It’s a little disturbing to think that your smart phone is secretly tracking your whereabouts and hiding the information in some discrete place only a computer scientist can find. That appears to be what the iPhone is doing. According to the Wall Street Journal, even turning off the tracking features of an iPhone does not work:
The Journal disabled location services (which are on by default) and immediately recorded the data that had initially been gathered by the phone. The Journal then carried the phone to new locations and observed the data. Over the span of several hours as the phone was moved, it continued to collect location data from new places.
These data included coordinates and time stamps; however, the coordinates were not from the exact locations that the phone traveled, and some of them were several miles away. The phone also didn’t indicate how much time was spent in a given location. Other technology watchers on blogs and message boards online have recorded similar findings.

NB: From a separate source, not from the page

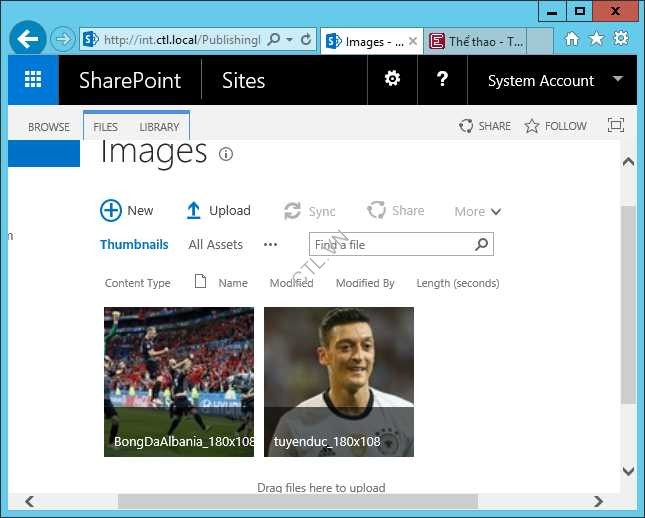
Task: Click the help question mark icon
Action: 442,80
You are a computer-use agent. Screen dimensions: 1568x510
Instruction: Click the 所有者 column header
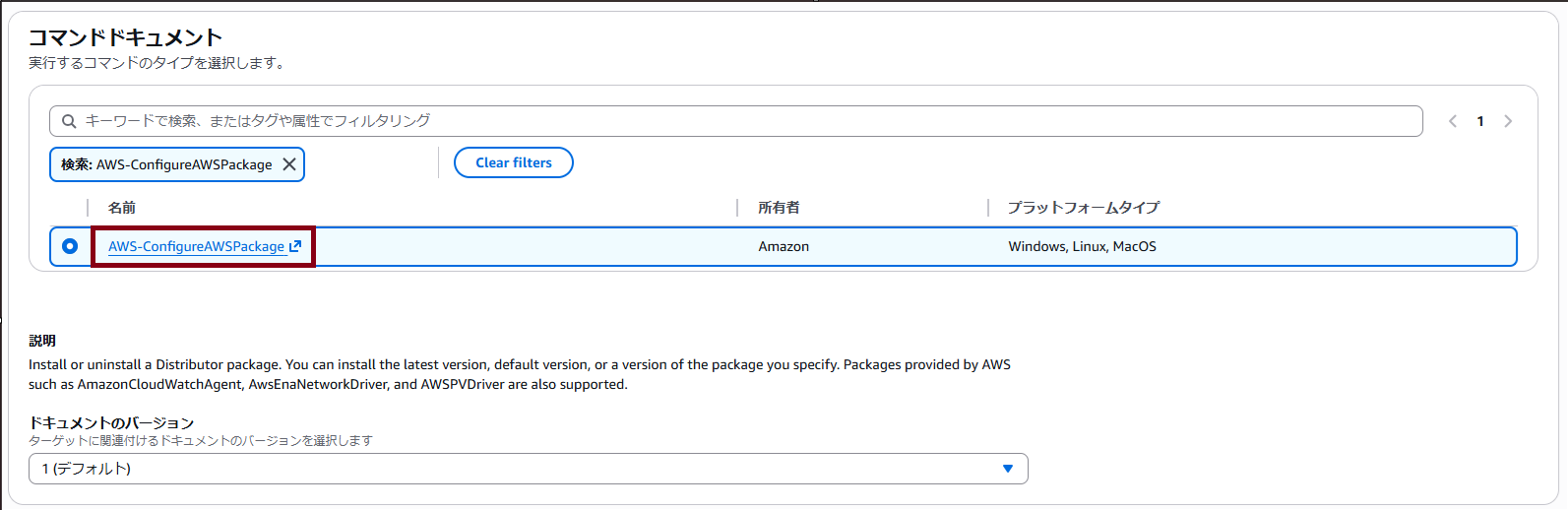pos(779,208)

What are the repercussions of this type of data? Lawyers are historians of sort, in that they are constantly trying to determine the facts leading up to certain key events. Inevitably, there are facts that are disputed and there is contradicting testimony. So, we then look to objective evidence of what actually occurred – calendars, emails, etc. What better evidence then a phone that has documented where a person has been?
Though it may not be entirely accurate (as described above) it could certainly provide some evidence and help to reconstruct the time line of events. It will be interesting to see how Apple handles this issue and I wouldn’t be surprised if other devices were doing the same thing. Nevertheless, get ready for discovery requests that seek that secret file buried in the iPhone that locks down your movements. Is Big Brother watching you?